* [WHAT THIS TASK INVOLVES]: Rewrite the records from the start through the line containing "click(x=204, y=572)", changing "pencil icon" to "edit icon" and keeping everything else the same. Leave the pictures out of your answer.

START INFORMATION SUPPLIED

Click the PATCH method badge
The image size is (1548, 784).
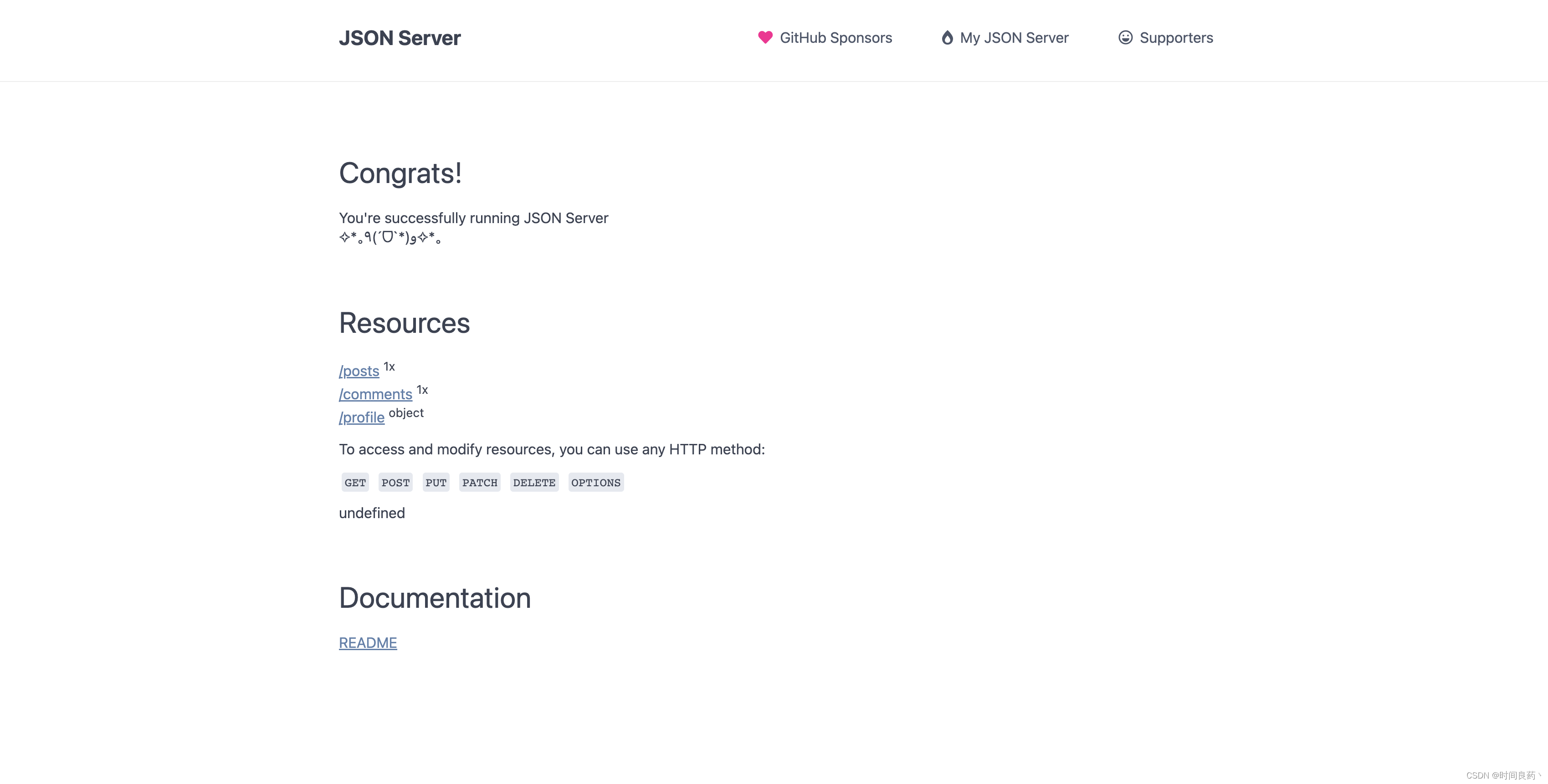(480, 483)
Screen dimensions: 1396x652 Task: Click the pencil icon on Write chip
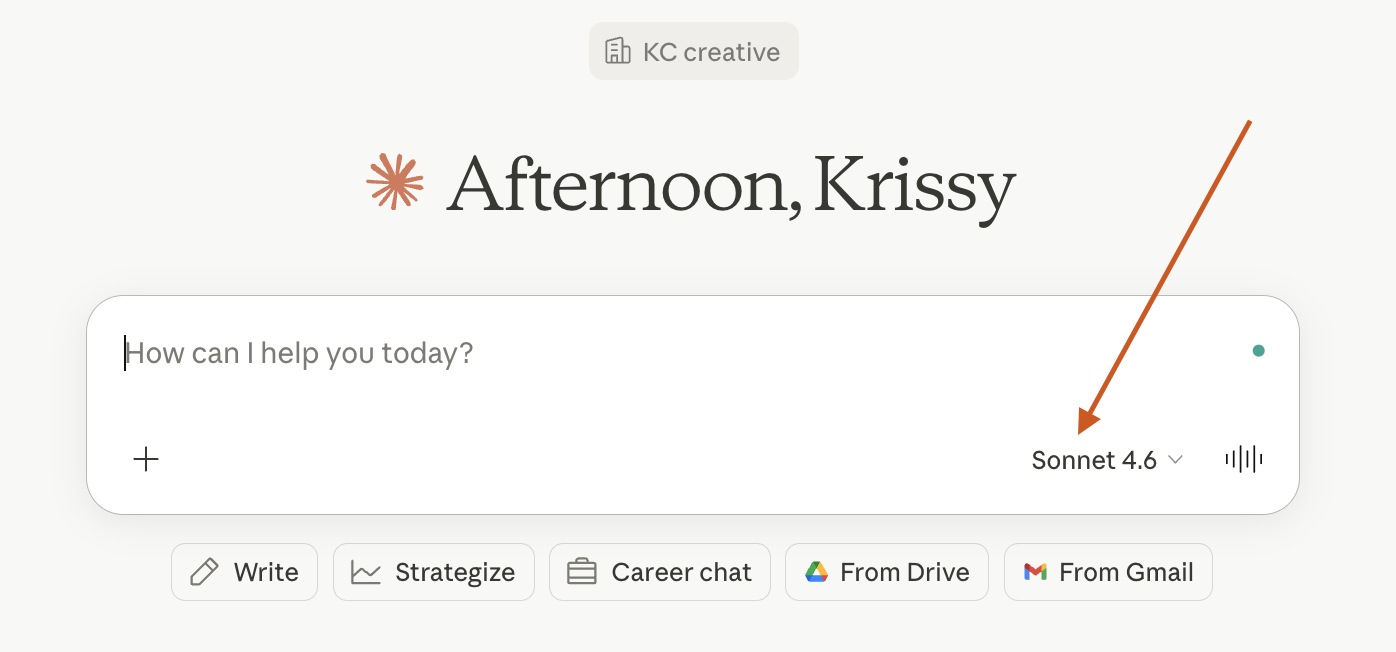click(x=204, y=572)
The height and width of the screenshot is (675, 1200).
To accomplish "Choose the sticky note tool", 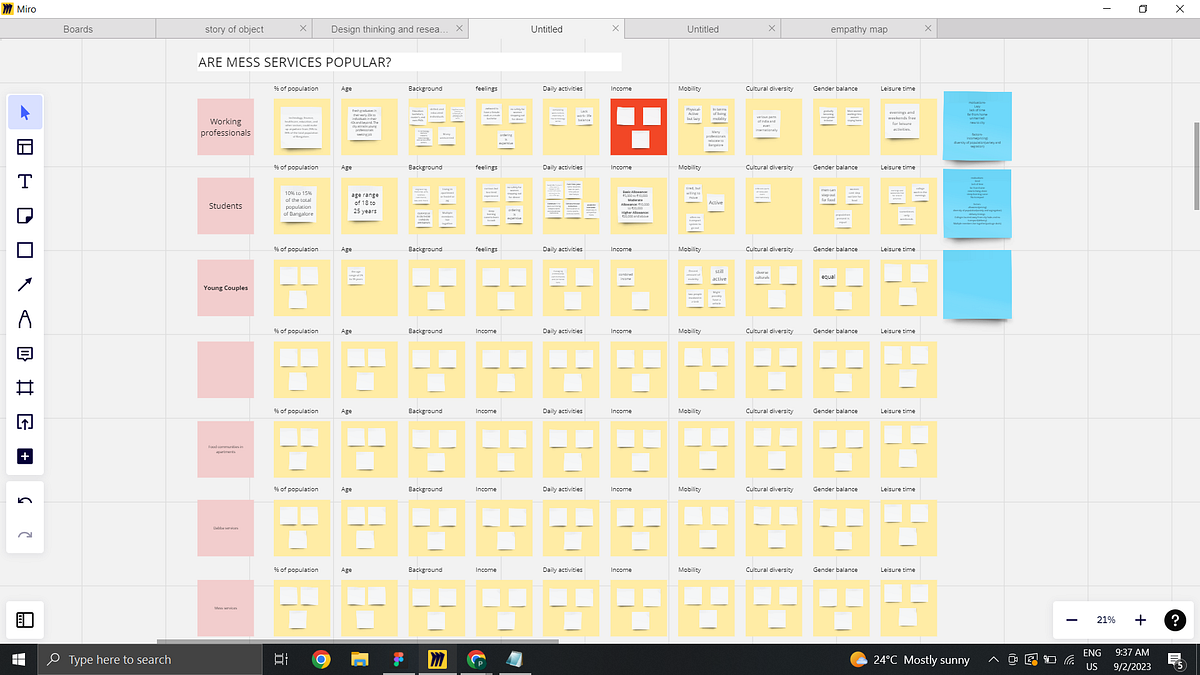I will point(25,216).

END INFORMATION SUPPLIED

* [FINAL RESULT]:
Click the PATCH method badge
The image size is (1548, 784).
(480, 483)
Screen dimensions: 1396x652 Task: Click the edit icon on Write chip
click(x=204, y=572)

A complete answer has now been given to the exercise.